Checks/META_006

NATS Meta Quorum Lost: What It Means and How to Fix It

Severity
Critical
Category
Health
Applies to
Meta Cluster
Check ID
META_006
Detection threshold
Offline meta cluster peers >= quorum needed

The meta cluster has lost quorum — enough peers are offline that the remaining servers cannot form a Raft majority. Without meta quorum, the JetStream API is completely stalled: no stream creation, no consumer creation, no configuration changes, and no placement decisions. This is a cluster-wide JetStream control plane outage.

Why this matters

The meta cluster is the brain of JetStream. It manages the registry of all streams and consumers, handles placement decisions (which server hosts which replica), processes every JetStream API request, and coordinates configuration changes across the cluster. All of this runs on Raft consensus, which requires a quorum — a strict majority of peers — to commit any operation.

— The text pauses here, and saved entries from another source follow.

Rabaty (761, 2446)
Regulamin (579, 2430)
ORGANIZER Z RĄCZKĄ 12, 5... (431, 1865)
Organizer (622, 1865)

When quorum is lost, no new Raft entries can be committed. The meta leader (if one was elected) cannot make progress because it can’t get acknowledgments from enough peers. In practice, this means the JetStream API hangs. Any client calling js.AddStream(), js.AddConsumer(), js.StreamInfo(), or similar operations will time out. Kubernetes operators, CI/CD pipelines, and automation that creates JetStream resources all stall. The cluster cannot self-heal — it can’t rebalance replicas, reassign leaders, or respond to topology changes.

The critical nuance: existing data streams may continue operating. If a stream’s own Raft group (separate from the meta group) still has quorum — say two of three stream replicas are on servers that are still running — that stream can still accept publishes and deliver messages to consumers. But you can’t modify it, can’t create new consumers for it, and can’t query its full state through the JetStream API. The system is in a read/write-for-existing-streams-only mode with a frozen control plane. This is a dangerous state because any additional failure (a stream losing its own quorum, a consumer needing reassignment) cannot be handled.

Common causes

  • Multiple servers down simultaneously. The most direct cause. In a three-node cluster, losing two servers means only one remains — well below the quorum of two. This can happen during aggressive rolling restarts, concurrent hardware failures, or a shared infrastructure failure (same rack, same power circuit, same hypervisor host).

  • Network partition splitting the cluster below quorum. A network failure isolates enough servers that no group of peers can form a majority. In a three-node cluster, a partition that isolates each server individually means no group has two peers — quorum is impossible on any side.

  • Aggressive rolling restart. The most common operational cause. If you restart server A before server B (which was restarted earlier) has fully rejoined the meta group, you have two servers simultaneously out of the meta group. In a three-node cluster, that’s quorum lost. This happens when restart scripts don’t wait for meta group health between restarts.

  • Shared infrastructure failure. Two of three servers running on the same cloud availability zone, hypervisor host, or network switch. When that shared resource fails, multiple servers go down simultaneously. This defeats the purpose of replication.

  • Cascading resource exhaustion. One server goes down due to disk full. The increased load on the remaining servers causes a second server to hit resource limits (memory, CPU, disk I/O), and it either crashes or falls out of the meta group due to missed Raft heartbeats.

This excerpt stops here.